Continue the forum thread about counting Zig-Zag numbers below N from the point where it stops.

◆ Source text:
_ _ _ _ _ _ _
Need help on counting number of Zig-Zag numbers less than N

let, string s[n] is the decimal representation of N having n digits.
IF a[0] < a[1] > a[2] < a[3] > a[4] < …
OR a[0] > a[1] < a[2] > a[3] < a[4] > …
Then the given number is called Zig-Zag.
Given a Number P of digit length m find the number of Zig-Zag numbers less than P.
1 <= m <= 1e4
answer will be very long find answer Modulo 1e9+7.

Can any one please help me out with implementing this Digit-DP problem.

I did it via digit dp with additional boolean state denoting which helps in making alternate sequence with states (flag, boolean, digit, position ).

I have coded it in same way as you said.
But unfortunately it is not working for number of digits > 2. (N>99)

Can you correct this code (or) post a working one:

#include <bits/stdc++.h>
#define lli long long int
#define NA(i,s,n) for(lli i=s; i<n; ++i)
_ _ _ _ _ _ _
◆ Dataset excerpts:
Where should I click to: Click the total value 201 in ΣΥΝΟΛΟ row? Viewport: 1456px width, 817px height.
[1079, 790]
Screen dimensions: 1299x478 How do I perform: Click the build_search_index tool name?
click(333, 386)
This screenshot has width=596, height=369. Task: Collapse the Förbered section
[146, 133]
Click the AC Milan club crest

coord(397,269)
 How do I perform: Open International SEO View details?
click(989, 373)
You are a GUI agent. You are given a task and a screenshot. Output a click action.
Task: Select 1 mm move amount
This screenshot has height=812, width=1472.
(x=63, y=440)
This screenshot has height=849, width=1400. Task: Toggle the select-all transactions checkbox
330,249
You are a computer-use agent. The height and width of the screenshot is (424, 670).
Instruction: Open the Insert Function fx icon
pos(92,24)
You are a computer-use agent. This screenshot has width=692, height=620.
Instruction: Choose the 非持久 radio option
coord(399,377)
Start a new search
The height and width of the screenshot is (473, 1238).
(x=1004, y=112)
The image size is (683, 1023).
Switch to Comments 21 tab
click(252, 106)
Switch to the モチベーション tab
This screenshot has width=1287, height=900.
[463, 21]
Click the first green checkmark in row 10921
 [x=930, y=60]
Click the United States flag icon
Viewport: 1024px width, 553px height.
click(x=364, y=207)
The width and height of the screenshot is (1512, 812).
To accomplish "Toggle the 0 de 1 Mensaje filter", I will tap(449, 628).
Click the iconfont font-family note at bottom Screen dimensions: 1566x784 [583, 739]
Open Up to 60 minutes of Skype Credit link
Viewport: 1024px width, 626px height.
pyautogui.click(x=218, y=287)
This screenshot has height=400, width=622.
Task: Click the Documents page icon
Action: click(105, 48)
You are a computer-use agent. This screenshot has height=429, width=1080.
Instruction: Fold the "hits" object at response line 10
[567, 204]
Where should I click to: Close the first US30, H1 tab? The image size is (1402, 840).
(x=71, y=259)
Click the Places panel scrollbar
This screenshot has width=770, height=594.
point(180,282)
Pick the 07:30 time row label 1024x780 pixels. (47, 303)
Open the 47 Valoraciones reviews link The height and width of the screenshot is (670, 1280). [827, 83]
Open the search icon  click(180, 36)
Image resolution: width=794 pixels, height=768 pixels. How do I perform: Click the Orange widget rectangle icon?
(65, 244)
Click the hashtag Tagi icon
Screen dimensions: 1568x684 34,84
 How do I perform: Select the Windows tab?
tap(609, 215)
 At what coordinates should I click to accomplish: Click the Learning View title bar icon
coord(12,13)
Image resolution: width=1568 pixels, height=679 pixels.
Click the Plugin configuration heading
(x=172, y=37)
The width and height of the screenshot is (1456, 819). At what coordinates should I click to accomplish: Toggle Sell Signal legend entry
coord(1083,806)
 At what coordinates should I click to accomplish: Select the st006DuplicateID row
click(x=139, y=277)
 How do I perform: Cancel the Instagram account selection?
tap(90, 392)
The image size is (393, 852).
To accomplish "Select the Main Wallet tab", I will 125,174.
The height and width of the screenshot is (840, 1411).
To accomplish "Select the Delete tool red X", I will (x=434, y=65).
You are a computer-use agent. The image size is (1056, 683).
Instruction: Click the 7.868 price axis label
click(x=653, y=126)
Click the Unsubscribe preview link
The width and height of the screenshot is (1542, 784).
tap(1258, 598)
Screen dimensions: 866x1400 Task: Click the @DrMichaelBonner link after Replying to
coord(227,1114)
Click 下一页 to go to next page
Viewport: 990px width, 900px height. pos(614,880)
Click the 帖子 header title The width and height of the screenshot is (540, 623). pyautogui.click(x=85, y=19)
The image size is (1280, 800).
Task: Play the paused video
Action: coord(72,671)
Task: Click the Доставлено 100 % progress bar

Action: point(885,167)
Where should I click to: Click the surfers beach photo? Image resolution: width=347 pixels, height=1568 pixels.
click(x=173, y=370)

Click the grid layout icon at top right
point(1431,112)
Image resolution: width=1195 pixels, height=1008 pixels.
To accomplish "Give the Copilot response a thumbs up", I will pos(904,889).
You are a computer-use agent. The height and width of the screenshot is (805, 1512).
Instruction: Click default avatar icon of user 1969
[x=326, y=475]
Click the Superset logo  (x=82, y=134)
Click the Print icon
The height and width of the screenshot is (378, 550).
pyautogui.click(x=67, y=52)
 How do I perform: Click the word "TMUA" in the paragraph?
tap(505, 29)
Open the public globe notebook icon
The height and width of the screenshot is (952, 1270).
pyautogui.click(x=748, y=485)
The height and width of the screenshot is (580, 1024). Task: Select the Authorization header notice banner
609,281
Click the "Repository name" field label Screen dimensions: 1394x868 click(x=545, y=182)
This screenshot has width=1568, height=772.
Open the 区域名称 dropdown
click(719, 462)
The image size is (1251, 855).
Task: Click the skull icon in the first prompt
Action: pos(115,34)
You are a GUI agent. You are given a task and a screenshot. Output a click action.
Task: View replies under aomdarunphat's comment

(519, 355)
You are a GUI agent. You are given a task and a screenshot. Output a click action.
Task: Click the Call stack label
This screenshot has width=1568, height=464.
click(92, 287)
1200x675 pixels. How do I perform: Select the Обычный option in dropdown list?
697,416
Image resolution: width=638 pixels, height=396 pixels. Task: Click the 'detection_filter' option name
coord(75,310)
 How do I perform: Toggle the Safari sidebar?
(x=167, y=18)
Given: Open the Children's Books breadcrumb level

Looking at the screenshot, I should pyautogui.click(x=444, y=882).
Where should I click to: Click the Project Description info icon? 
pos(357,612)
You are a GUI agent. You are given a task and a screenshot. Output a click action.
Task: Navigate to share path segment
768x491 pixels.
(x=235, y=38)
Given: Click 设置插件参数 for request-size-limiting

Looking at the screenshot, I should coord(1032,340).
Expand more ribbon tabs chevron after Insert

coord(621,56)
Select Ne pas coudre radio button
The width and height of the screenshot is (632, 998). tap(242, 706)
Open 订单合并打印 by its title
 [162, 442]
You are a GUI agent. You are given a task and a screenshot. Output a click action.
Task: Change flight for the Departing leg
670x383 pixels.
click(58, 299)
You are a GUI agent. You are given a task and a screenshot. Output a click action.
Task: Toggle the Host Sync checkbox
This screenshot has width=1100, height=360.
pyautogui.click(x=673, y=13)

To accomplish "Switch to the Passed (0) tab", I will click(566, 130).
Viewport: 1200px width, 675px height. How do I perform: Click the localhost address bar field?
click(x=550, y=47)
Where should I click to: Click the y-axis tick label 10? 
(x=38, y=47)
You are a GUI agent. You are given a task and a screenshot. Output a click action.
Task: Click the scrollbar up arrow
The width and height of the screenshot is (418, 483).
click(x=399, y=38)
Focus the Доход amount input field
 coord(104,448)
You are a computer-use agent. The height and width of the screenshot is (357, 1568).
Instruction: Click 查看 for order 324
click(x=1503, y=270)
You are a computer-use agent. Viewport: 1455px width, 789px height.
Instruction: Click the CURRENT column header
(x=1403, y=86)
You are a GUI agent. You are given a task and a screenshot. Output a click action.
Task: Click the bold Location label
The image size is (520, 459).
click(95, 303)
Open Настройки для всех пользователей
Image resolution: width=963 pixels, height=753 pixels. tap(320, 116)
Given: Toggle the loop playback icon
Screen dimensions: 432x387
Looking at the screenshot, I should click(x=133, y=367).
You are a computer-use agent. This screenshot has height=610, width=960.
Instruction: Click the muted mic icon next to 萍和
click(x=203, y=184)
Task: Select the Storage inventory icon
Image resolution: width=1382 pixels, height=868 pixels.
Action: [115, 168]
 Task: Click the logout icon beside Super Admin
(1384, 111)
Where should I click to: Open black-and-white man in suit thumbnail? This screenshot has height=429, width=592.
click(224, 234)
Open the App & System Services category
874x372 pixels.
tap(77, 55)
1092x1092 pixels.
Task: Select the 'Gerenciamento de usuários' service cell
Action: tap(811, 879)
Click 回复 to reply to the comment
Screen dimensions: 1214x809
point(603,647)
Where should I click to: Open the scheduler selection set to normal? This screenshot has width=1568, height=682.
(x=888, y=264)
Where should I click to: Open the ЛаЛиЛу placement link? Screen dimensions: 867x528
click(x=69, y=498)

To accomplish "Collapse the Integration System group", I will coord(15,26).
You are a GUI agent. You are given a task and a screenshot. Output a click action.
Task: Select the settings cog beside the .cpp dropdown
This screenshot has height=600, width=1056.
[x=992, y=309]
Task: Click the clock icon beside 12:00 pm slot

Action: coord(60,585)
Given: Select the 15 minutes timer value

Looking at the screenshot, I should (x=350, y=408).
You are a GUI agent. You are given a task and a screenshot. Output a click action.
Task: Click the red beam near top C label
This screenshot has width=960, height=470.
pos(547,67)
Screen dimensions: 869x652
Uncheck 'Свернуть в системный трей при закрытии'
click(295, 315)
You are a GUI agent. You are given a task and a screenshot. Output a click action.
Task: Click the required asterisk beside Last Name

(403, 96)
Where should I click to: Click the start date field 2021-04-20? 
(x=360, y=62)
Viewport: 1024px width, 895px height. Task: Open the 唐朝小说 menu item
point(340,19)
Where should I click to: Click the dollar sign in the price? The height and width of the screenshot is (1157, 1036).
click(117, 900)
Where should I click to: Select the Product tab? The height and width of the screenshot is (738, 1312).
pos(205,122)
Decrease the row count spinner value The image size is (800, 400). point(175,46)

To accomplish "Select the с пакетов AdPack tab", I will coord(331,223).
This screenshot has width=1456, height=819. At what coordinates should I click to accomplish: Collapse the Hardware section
_ _ _ _ _ _ _
◆ Response to the exercise:
#define mod 1000000007
using namespace std;
string s; lli n;

lli dp[1234][10][2][2];

lli fun(lli ind, lli prev, bool fg, bool fg1){
    if(ind==n) return 1;
    if(ind>n) return 0;
    if(prev!=-1 && dp[ind][prev][fg][fg1]!=-1) return dp[ind][prev][fg][fg1];
    lli ans = 0;
    if(fg){
        NA(i,0,10){
            lli cur = s[ind]-'0';
            if(i>cur) break;
            if(i==0 && i<=cur) {
                if(cur==i) ans = (ans + fun(ind+1, i, 1, fg1))%mod;
                else ans = (ans + fun(ind+1, i, 0, fg1))%mod;
            } // 0 less, 1 equal
            else {
                if((ind%2) ^ fg1) {
                    // pre > cur.
                    if(prev > i) {
                        if(cur==i) ans =  (ans + fun(ind+1, i, 1, fg1))%mod;
                        else ans =  (ans + fun(ind+1, i, 0, fg1))%mod;
                    }
                } else {
                    // prev < cur.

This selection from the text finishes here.